すかさず風花さまが飛んできて、私の傍に寄った。
『大丈夫ですか? 栞奈さま』
「大丈夫じゃないですよ! 早く助けて!」
『神に実体はありませんからね。励ますことはできますが、腕を掴むことはできません』
心底残念そうに言った風花さまは拳を握った。
『サダハル殿がきっとなんとかしてくれますから! あと少しの辛抱ですよ』
「はいはい! ありがとうございます!」
投げやりに叫んだ私は、腹筋に力を込めて何とか踏み留まる。
虚ろな目をした者たちが、私を落とそうと、脚を押したり、胸を押したりしてくる。ついには窓枠を掴む手にその手が伸びた。
「この! 来ないでよ!」
パンツが見えるのもお構いなしで、一人の顔面を蹴る。一瞬はひるんだものの、すぐに体勢を立て直し、鼻血を流しながら迫ってきた。
私が落ちるか落ちないかの瀬戸際で藻掻いているというのに、サダハルと恋愛成就の神はにらみ合いを続けていた。
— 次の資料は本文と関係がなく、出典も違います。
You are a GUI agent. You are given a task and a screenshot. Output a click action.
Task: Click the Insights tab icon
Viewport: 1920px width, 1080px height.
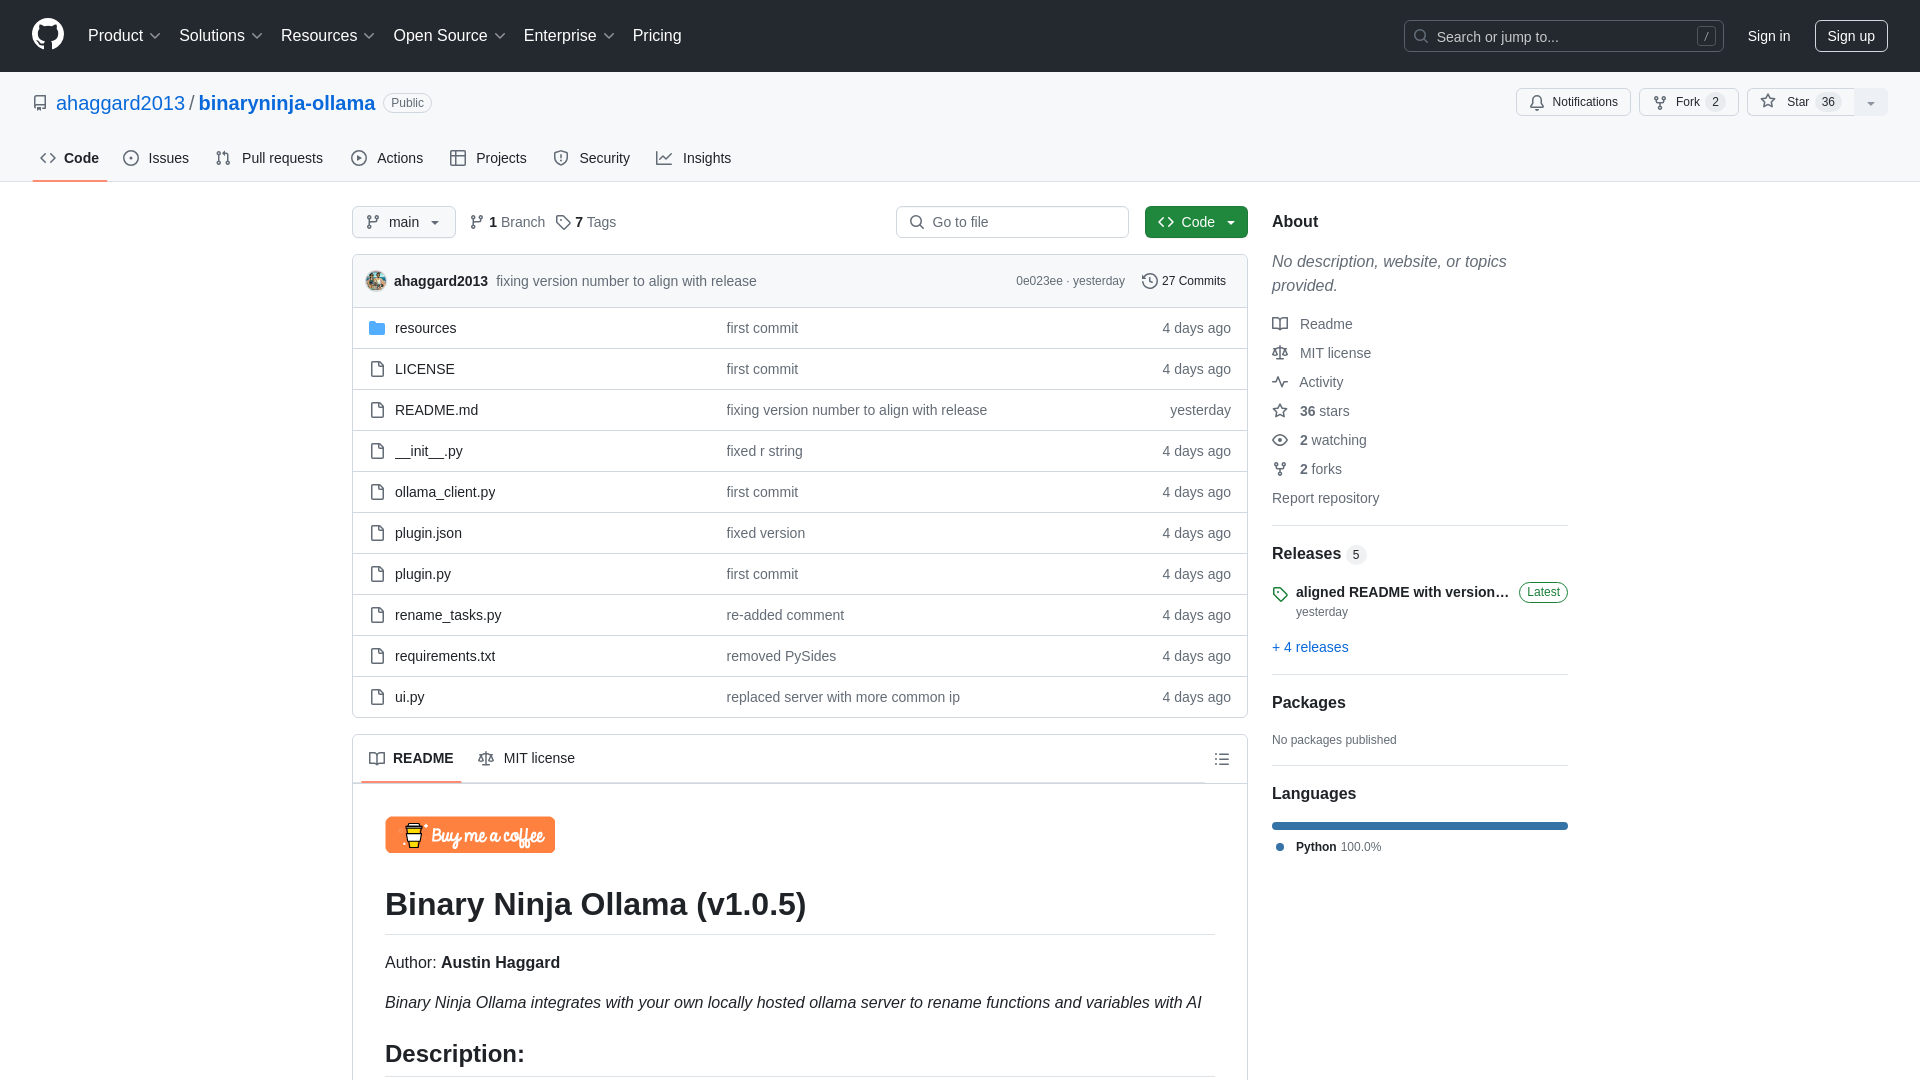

『それに、厄病神、あなたも神なんだから見えているでしょう?』
恋愛成就の神がちらりと私の方を見る。
『この娘にはとことんツキが無いわ』
サダハルは何も言わない。
『見ただけでわかる。親に愛されなかったんでしょうね。お金にも恵まれなかった。あなたはこの子を頑張り屋さんと言うけれど、頑張り屋さんなだけで、それが報われることは無いわ。これからもずっと、この子の人生は骨折り損で終わる…』
人の運が見える神さまが言うことなのだ。それはきっと本当のことだろう。
だけど、私にそれを悲観している暇なんて無かった。もう腹筋と腕が限界を迎えていて、痙攣を始めている。隣にいる、風花さまの「あと少し我慢!」「明日は良い天気!」と言う励ましが無ければ、既にあの黒いアスファルトへと落下していたことだろう。
操られた人たちが、押し寄せてくる。胸、お腹、脚、腕と、いろいろなところを掴んで、私を落とそうとする。
「さ、サダハル様…、もう、限界です…」
私が泣きながら訴えても、サダハルは恋愛成就の神との会話を続けていた。
『価値の無い人生だからって、ズルをするのか?』
サダハルは声を震わせながら言うと、見下げるように恋愛成就の神を睨む。
『馬鹿じゃねえの?』
サダハルが何か言った気がしたが、その瞬間、限界を迎えた私は、滑るようにして窓枠から手を離した。途端に、重力に頭を掴まれ、後方に引っ張り倒される。
風花さまが口を大きく開けて、私に手を伸ばした。私も、痺れた手を伸ばす。
だが、霊体である風花さまに触れられるはずもなく、私の指は空を切った。
視界が一回転し、内臓が浮かぶような感覚。息を呑んだ先に見えたのは、真っ黒なアスファルトだった。